Members of the Liberal caucus pose for a photo, posted on the Twitter account of P.E.I. Premier Wade MacLauchlan. Also in the group photo are unelected Liberal candidates Gord McNeilly, Tommy Kickham and Karen Lavers.
Members of the Liberal caucus pose for a photo, posted on the Twitter account of P.E.I. Premier Wade MacLauchlan. Also in the group photo are unelected Liberal candidates Gord McNeilly, Tommy Kickham and Karen Lavers. - Twitter photo

Are social media postings partisan pics or caucus cordiality?

Recent social media postings from the office of the P.E.I. Liberal Caucus are raising questions about the line between legitimate caucus business and partisan activity.

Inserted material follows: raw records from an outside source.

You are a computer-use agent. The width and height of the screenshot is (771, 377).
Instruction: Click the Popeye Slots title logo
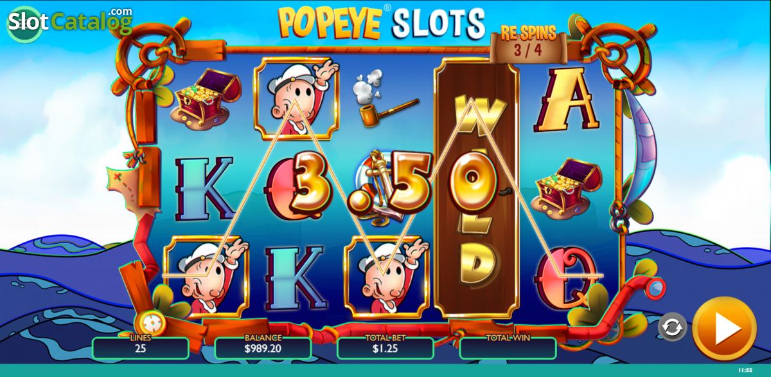[x=382, y=23]
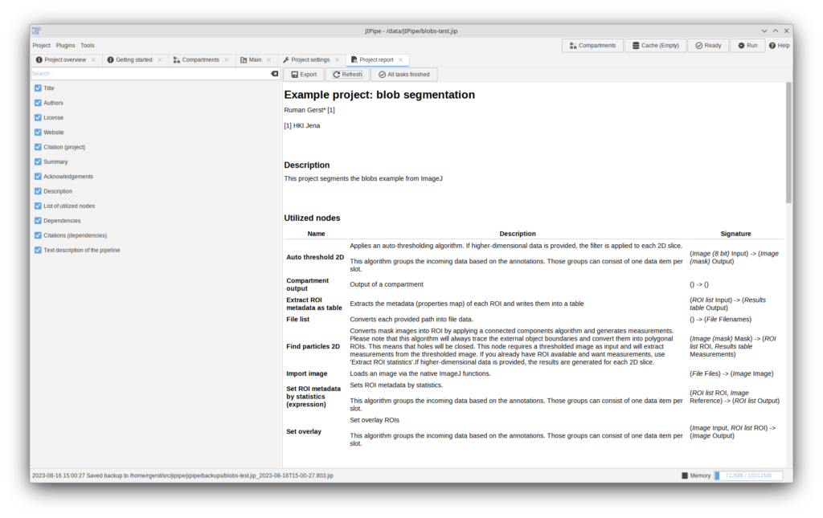Switch to the Project settings tab
This screenshot has width=823, height=518.
point(309,59)
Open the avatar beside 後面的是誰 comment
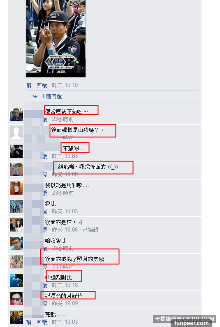220x327 pixels. (16, 225)
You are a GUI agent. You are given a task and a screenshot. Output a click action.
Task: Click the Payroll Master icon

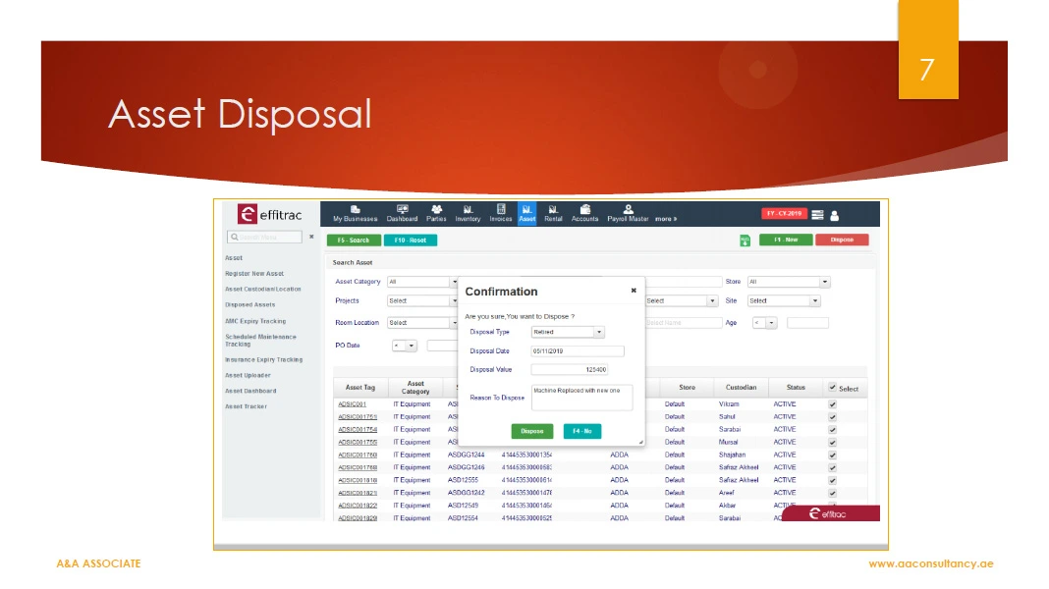click(x=628, y=209)
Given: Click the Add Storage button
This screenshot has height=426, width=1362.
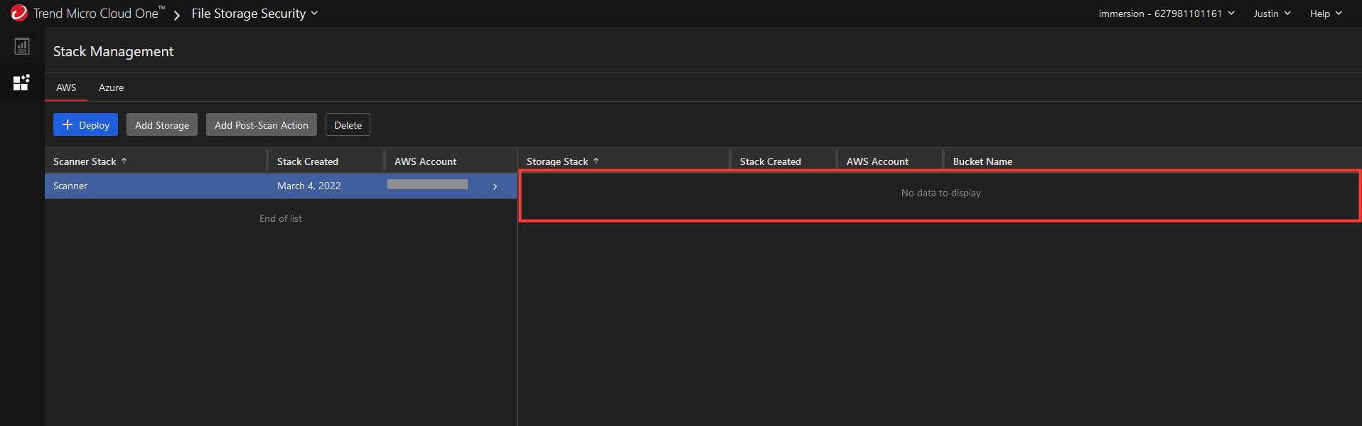Looking at the screenshot, I should point(162,124).
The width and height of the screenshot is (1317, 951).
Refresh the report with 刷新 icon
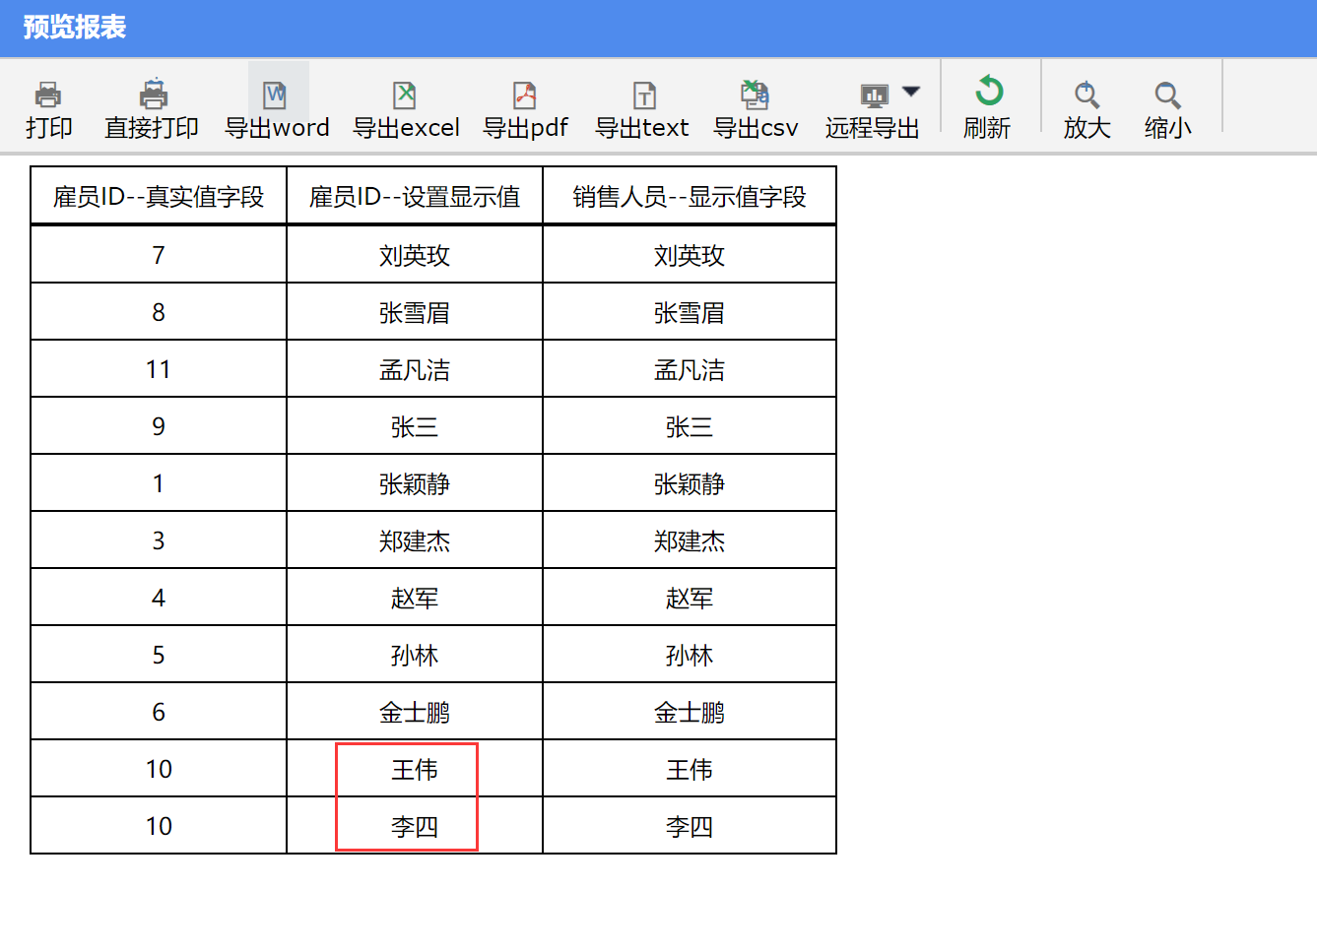pyautogui.click(x=988, y=93)
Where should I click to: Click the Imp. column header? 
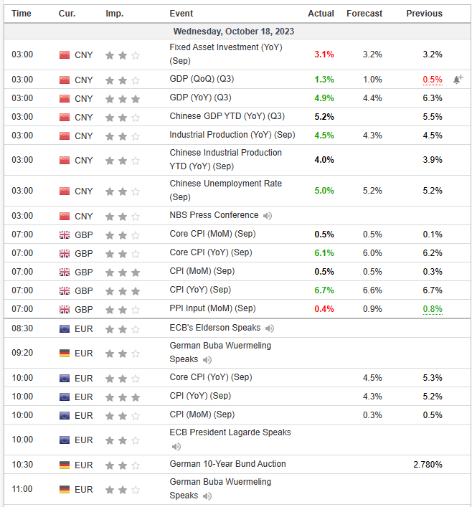click(114, 14)
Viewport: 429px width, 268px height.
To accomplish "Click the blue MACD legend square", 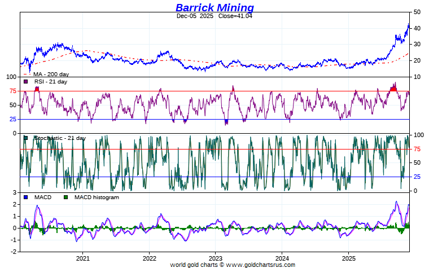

Two photos of members of the Liberal caucus – one posted to the twitter account of Premier Wade MacLauchlan and one posted on the P.E.I. Liberal caucus Facebook page – feature most of the Liberal cabinet in a group photo. The photos also feature three nominated, but unelected, candidates for the Liberal Party – Tommy Kickham, Karen Lavers and Gord McNeilly – posing with members of the Liberal caucus.

One of the photos features the group touring a blueberry farm while the other features the group at a metal fabrication enterprise.

“On Tuesday, our PEI Liberal Caucus toured in King's County, starting at Eastern Fabricators in Georgetown,” states the caption accompanying the group photo posted on the P.E.I. Liberal Caucus Facebook page.

According to a government spokesperson, the photos were taken following a government cabinet meeting on Sept. 25. During the meeting, cabinet approved the recommendation from the Island Regulatory and Appeals Commission to approve the amalgamation of the Three Rivers municipality.

The cabinet meeting was followed by a Liberal caucus meeting, attended by Kickham, Lavers and McNeilly. The caucus then visited the blueberry and hemp farm, as well as the Eastern Fabricators facility in Georgetown.

The activities of the office of the government caucus, like the office of the official Opposition or the office of the third party, are supposed to be non-partisan, according to official legislative guidelines. Despite the fact both government and official Opposition social media accounts bear the Liberal and PC Party logos, these guidelines state the activities of these offices should be “separate and distinct” from political party activities and logos.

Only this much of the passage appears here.